Cervical polyps are common pathology in female adult population, but giant cervical polyps (size greater than 4 cm) are rare. The large sized polyp can mimic a cervical neoplasia and can also mimic prolapse. Bucella et al reported the case of a giant cervical polyp of 5.5 cm in a multiparous 47-year-old woman which clinically presented like genital organ prolapse with vaginal bleeding. The lesion was resected by electrosurgery and on histopathology was confirmed to be a cervical polyp. [17]
Similarly, Bartholin cyst or abscess can also grow to large sizes and can prolapse through the genitalia as was seen in a case described by Varghese L et al. They found a case of a 39-year-old multipara woman who presented with a progressively enlarging vaginal bulge for 6 years, which was misdiagnosed as an enterocele with a unilateral paravaginal support defect. On further examination and imaging, the enterocele was confirmed to be a 10 x 5-cm, thick-walled cystic mass which was resected and histologically confirmed to be a Bartholin gland abscess.[18]

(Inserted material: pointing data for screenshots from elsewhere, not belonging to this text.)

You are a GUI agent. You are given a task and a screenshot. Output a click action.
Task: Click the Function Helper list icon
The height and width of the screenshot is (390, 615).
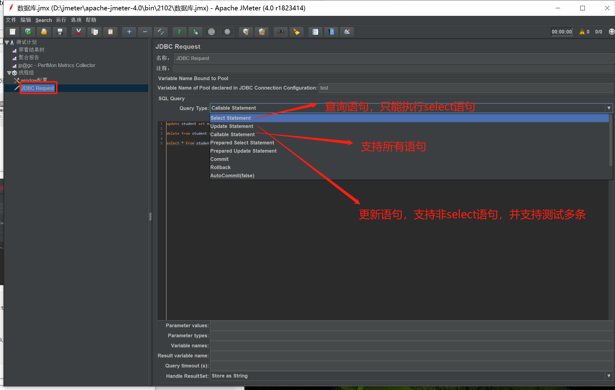[315, 32]
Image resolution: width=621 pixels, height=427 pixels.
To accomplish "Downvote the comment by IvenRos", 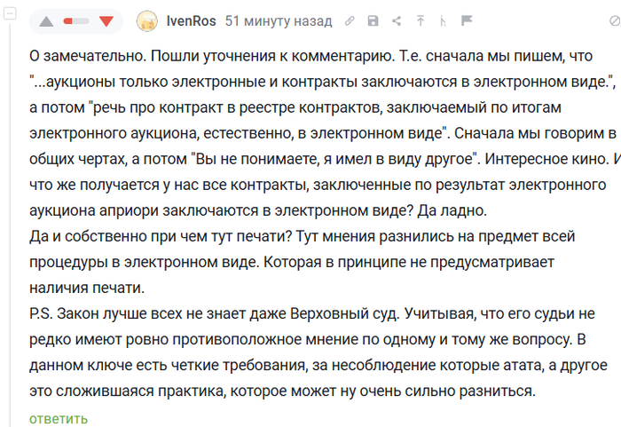I will [107, 20].
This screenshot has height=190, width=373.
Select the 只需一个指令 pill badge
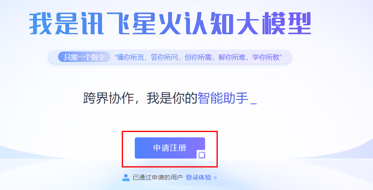pyautogui.click(x=84, y=57)
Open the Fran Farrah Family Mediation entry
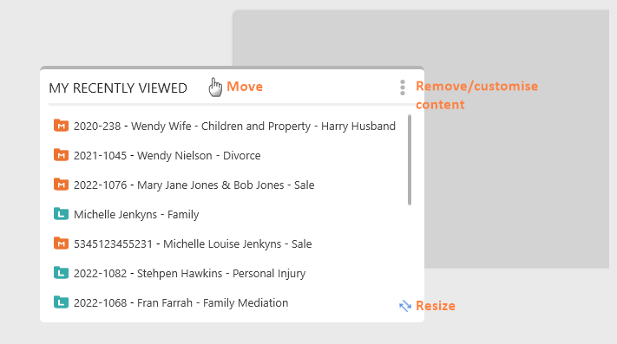 (x=181, y=302)
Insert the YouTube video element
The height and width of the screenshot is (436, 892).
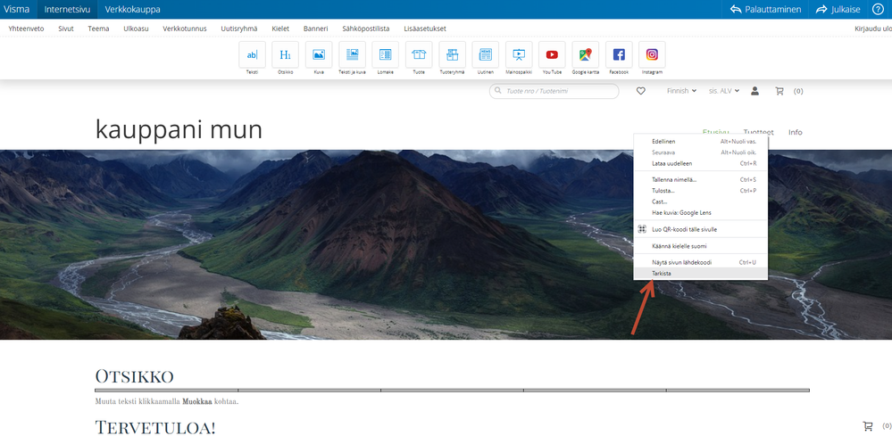pyautogui.click(x=552, y=55)
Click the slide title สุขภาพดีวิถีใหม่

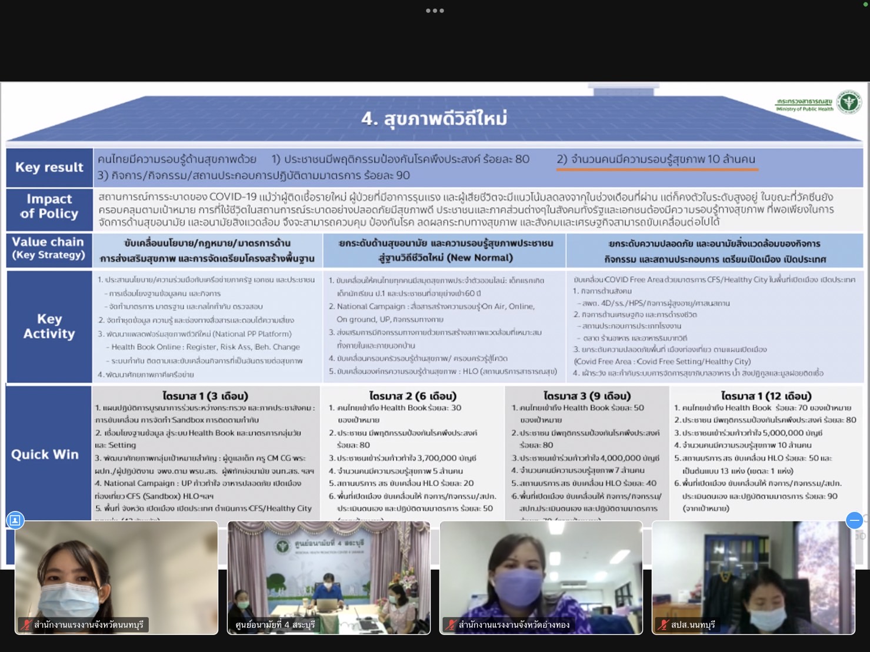tap(434, 119)
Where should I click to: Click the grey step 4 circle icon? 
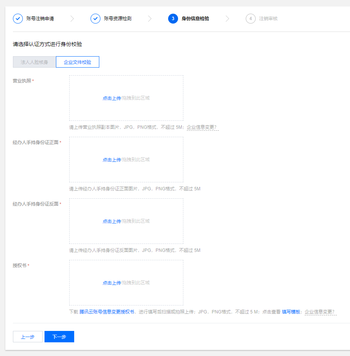click(251, 19)
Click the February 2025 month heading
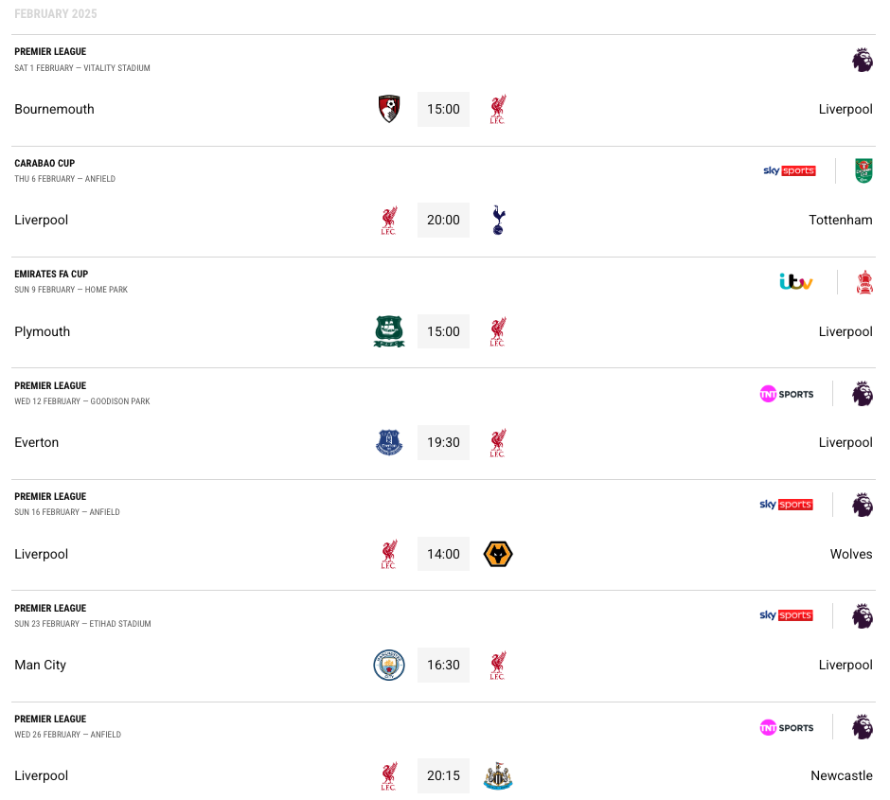This screenshot has height=800, width=890. click(56, 13)
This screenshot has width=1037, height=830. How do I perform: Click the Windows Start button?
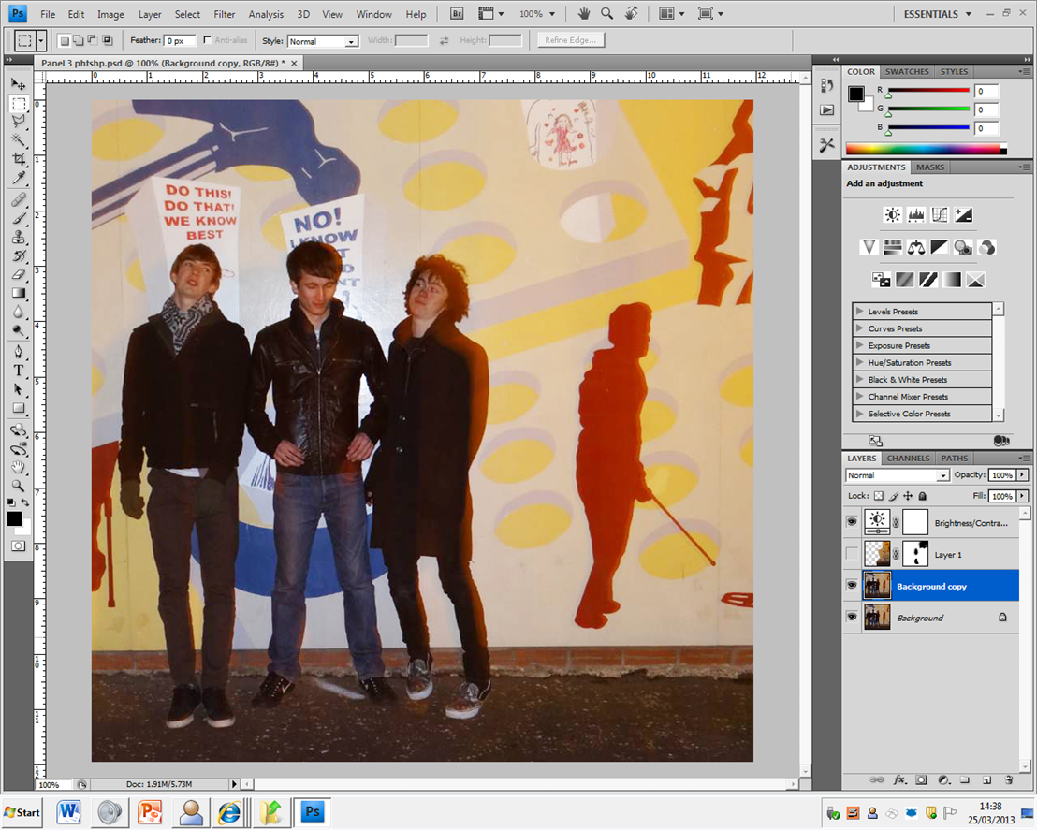coord(22,812)
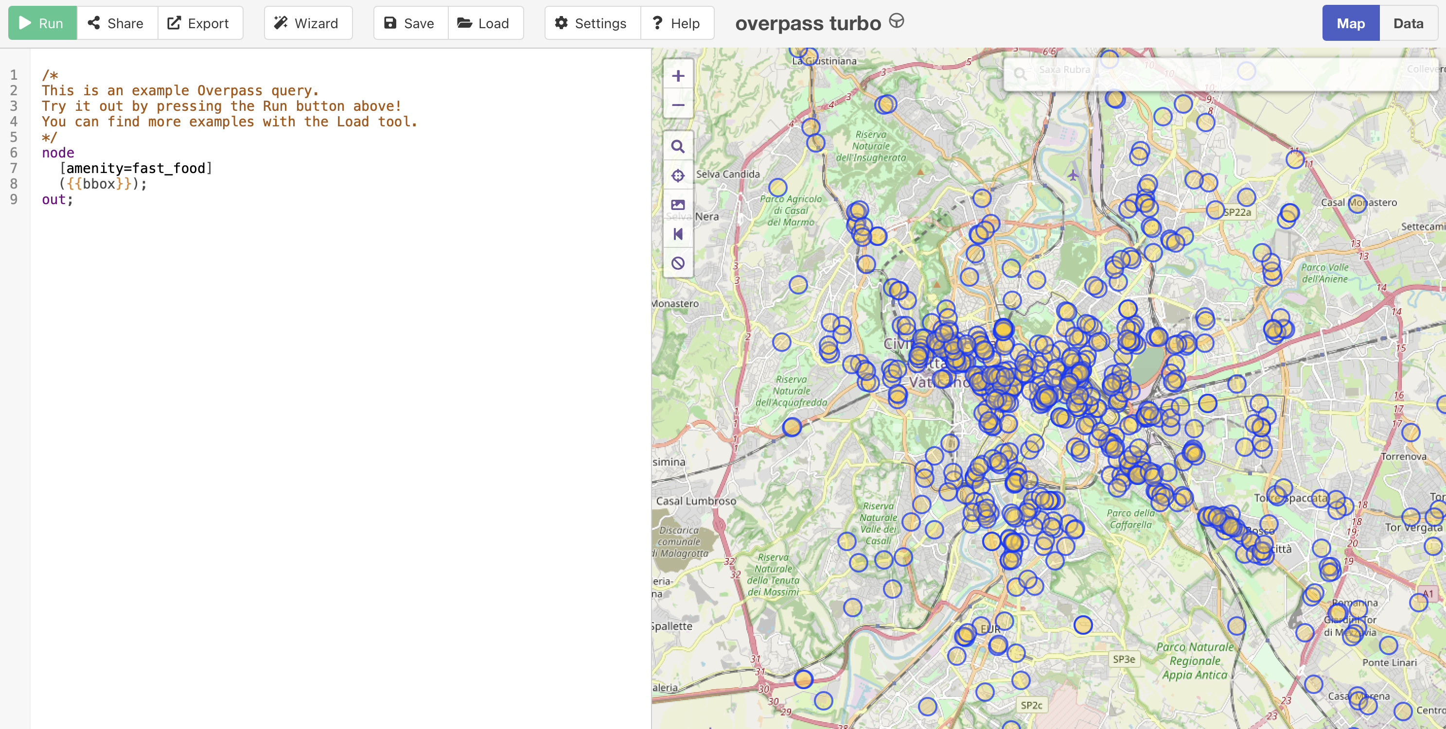This screenshot has width=1446, height=729.
Task: Click the overpass turbo logo icon
Action: click(896, 21)
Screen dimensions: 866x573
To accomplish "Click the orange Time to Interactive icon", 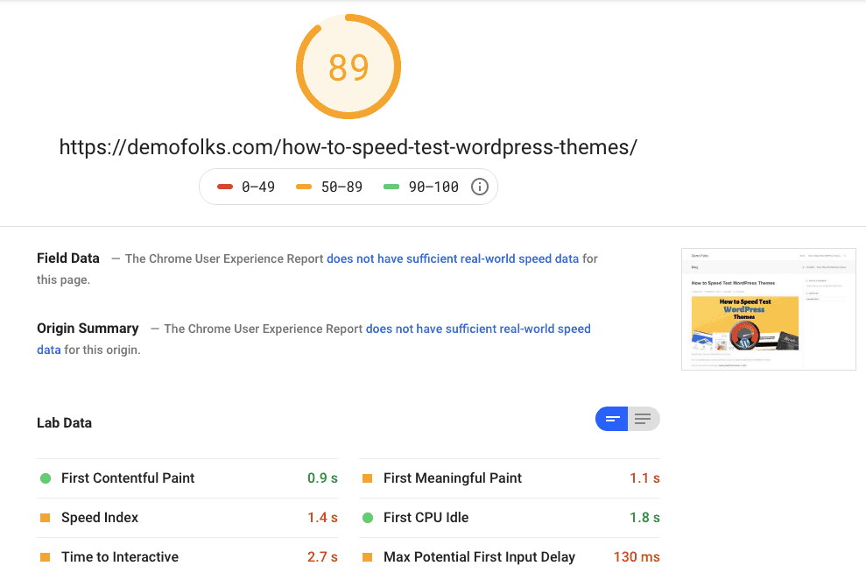I will 46,557.
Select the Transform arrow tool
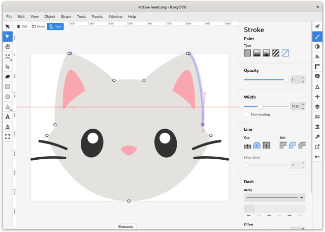Image resolution: width=325 pixels, height=232 pixels. coord(8,26)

Physicians must also consider possibility of a large urethral diverticulum in women with symptoms suggestive of pelvic organ prolapse. Romero R et al reported case of a 51-year-old woman who presented with complaints of urinary frequency, dyspareunia, and vaginal pain which aggravated after pessary insertion for pelvic organ prolapse for 3 years. On physical examination and trans labial ultrasonographic imaging, a tender 2.7 cm × 1.6 cm multilocular cyst surrounding midurethra was noted and three-dimensional images clearly visualized urethral lumen surrounded by horseshoe-shaped uretheral diverticulum, with opening at 4 o’clock position, exactly same as cystourethroscopic finding. Complete diverticulectomy was performed and at 6-week follow-up after discharge, all symptoms disappeared except urinary frequency. Thus, they concluded that suspicion is most important part in diagnosis of uretheral diverticulum. [19]
Skene gland cysts are also very rare. They are usually seen in middle-aged female patients but have also been reported in newborn girls. Karadeniz O et al presented case of a 38 years old P2L2 female with a 3 cm bulge of a submucosal mass originating from the left side of the external urethral meatus, expressing pus, and appearance to be a cystocele. She had a 1-year history of vaginal discomfort accompanied by obstructive voiding symptoms, recurrent urinary tract infections (UTIs) and dyspareunia without resolution after multiple courses of antibiotics and reported feeling of a bulge. On physical examination, initial impression was of a grade 2 cystocele. However, closer inspection with speculum examination revealed that the bulge was closely associated within the vicinity of the external urethral meatus, in the periurethral area. Pre-operative urogynecological examination of the patient demonstrated that the mass caused the external urethral meatus to deviate to the right side. By manual compression of the cystic mass, pus was seen to discharge from the cyst but not from the external urethral meatus. Perineal ultrasound showed that the mass had no connection with the urethra, despite causing compression of the urethral canal to the right side. It was a large, adult-onset Skene gland cyst mimicking cystocoele.[20]
ETHICAL CLEARANCE
This project did not involve any research and no ethical clearance was required.
PATIENT CONSENT
A written informed consent was obtained from the patient for the publication of this case report.